The lemmatizer is an important component of advanced artificial intelligence systems that analyze natural language texts.
The task of lemmatization is to assign the initial form (lemma) to each input text word.
This paper reduces the lemmatization problem to the classification problem. Each word form with given grammemes (grammatical categories) is assigned a certain class - a declension paradigm, where P paradigm is a set of declension rules.
When building a classifier for the lemmatization problem, we take into account the existence of non-dictionary words, as well as the situation when grammemes for the word form are not specified.
The OpenCorpora Russian language dictionary acts as a training sample in building a classification tree. When constructing the classification tree nodes, we take into account two important orthogonal aspects: the suffixes of word forms and a set of grammemes. The set of grammemes used in this work is a subset of the set of grammemes used in the Russian National Corpus and a superset for grammemes used in the Universal Dependencies (UD) notation.
When building a classification tree, we use an original data structure based on RDR rules, which makes it possible to formulate not only a declension rule for a word form, but also possible exceptions.
The UniLemm algorithm builds a combined classification tree containing suffix subtrees and grammeme subtrees.
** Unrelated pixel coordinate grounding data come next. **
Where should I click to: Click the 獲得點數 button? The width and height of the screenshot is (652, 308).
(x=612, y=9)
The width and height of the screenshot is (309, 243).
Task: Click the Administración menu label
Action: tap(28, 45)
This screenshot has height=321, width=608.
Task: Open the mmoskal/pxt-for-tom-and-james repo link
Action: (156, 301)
Suffix trees are for primary classification, while grammeme trees allow resolving homonymy.
The final stage of the algorithm presents the final classification tree as DFA (Deterministic Final Automaton).
The correctness and quality of the algorithm was checked both on the control sample of OpenCorpora and on two subcorpuses containing original texts of various subjects and styles. The algorithm has shown good results both in the accuracy of solving the lemmatization problem (above 90%) and in the text processing speed (250-300 thousand words per second in single-threaded mode).